生存曲線のグラフから分かること

 実際の化学療法の生存曲線のグラフを見ると、治療後に寛解し、さらに再発もしないという方が存在しますから、下降するグラフの曲がり方は徐々になだらかかつ直線に近くなり、もしすべての患者さんの最後の自然死まで観察することが出来れば、最終的に0%となります。

 つまり、最初の内は化学療法がうまくいかないという理由(リンパ腫細胞の増加、骨髄抑制による感染症、副作用による体力低下等)で通常よりも亡くなられる方が多くいるので、自然死よりも急激なカーブを描いてグラフは下降していくはずです。

 しかし、その後は寛解し再発もしないという方もいるので、亡くなる理由が悪性リンパ腫ではなく、通常の病気や事故、老衰という原因に徐々に変化していくと考えられます。

 ということは、生存曲線で化学療法の効果を確認すると言っても、無闇に長い期間を対象にする訳にもいかないように思えます。

 そう思って調べてみると、実際に化学療法の効果を表すためには5年後の生存率を使う事が多いようです。(1年や10年で考えることもあります)つまり5年後の時点で治療を受けた方の何%が生存しているかと言うことが大きな意味を持つわけです。

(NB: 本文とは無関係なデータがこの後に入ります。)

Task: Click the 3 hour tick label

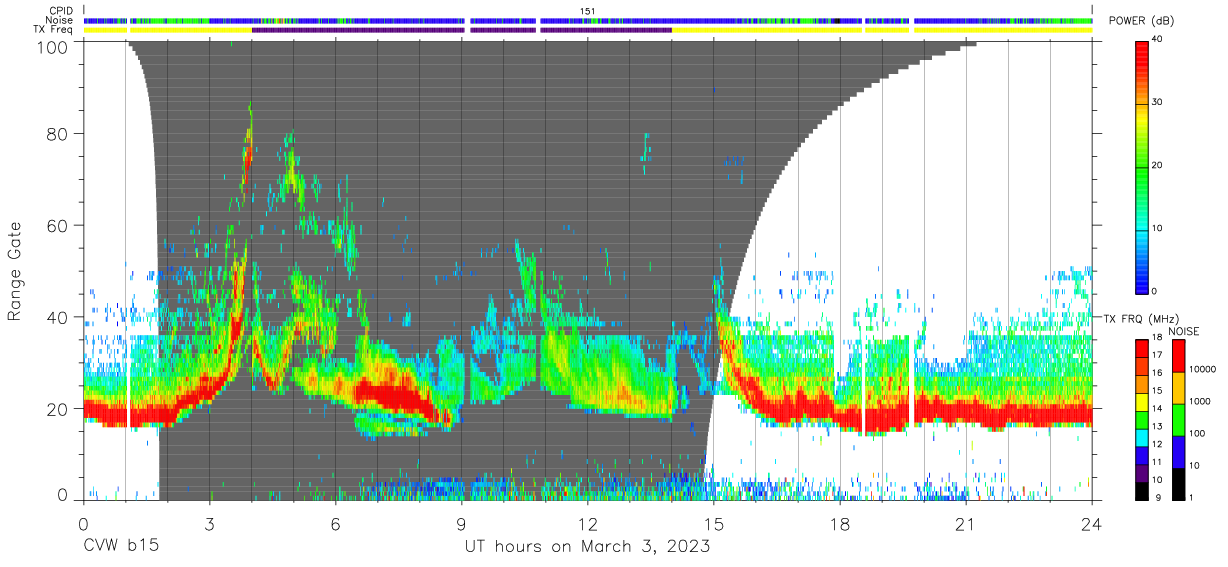Action: point(209,524)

 ただし嫌な言い方ですが、これは生きていればいいのであって、その状態を問いません。つまり元気いっぱいで仕事をしている方から、残念ながら再発して再び化学療法を受けているとか、それすら受け付けない状態でなんとか生きている、という場合も含みます。

 また、ある化学療法を行ったときにどのような結果になったかという生存率のグラフを見たとき、二つの視点で考察することが出来ます。

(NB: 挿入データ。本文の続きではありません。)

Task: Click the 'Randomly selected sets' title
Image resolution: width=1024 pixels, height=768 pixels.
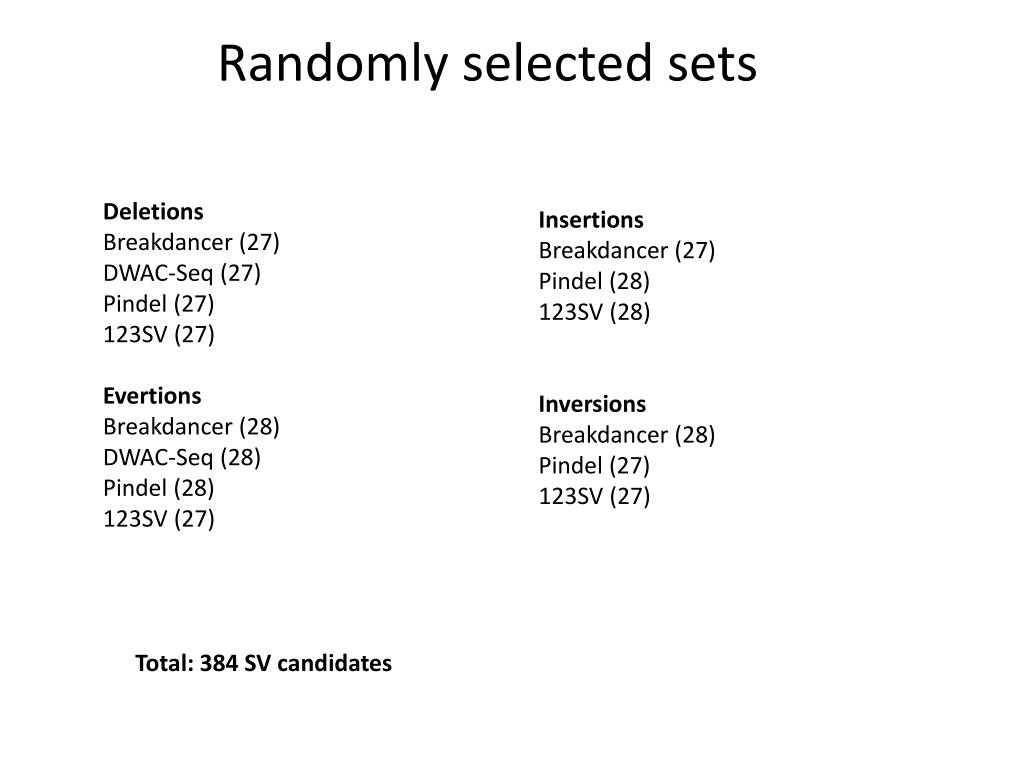Action: pos(487,63)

 一つは約半数(50%)の人が何年ぐらい生き延びたかという横軸の数値と、もう一つが5年後の生存率は何%あるのか、ということです。

 ただし実際にいろいろなグラフを見てみると分かりますが、同じCHOP療法でも検索によって微妙にグラフの形が異なっています。

 これは統計の計算方法にも寄るようですが、もう一つ大事なことは、グラフを作る統計の元になっている患者さんの病態が、実は一人一人違うからではないかと私は推測しています。

 実際問題同じCHOP療法をやるにしても、その療法を施される患者さんには、男女の違いや年齢差、性格(病気に対する受け止め方や姿勢)、病気のステージ(悪性度)、病気が発生した部位、進行状況等、一人一人がまったく異なる症状を示している筈です。

 それらを大まかに似たようなグループでひとまとめにしてグラフを作っているわけですから、そのグラフの元になっている病態が自分自身の病態と一致する部分が多くないと、これらのグラフをそのまま自分の生存率にあてはめることは出来ないと言えるような気がします。つまりグラフはあくまで参考程度であるということです。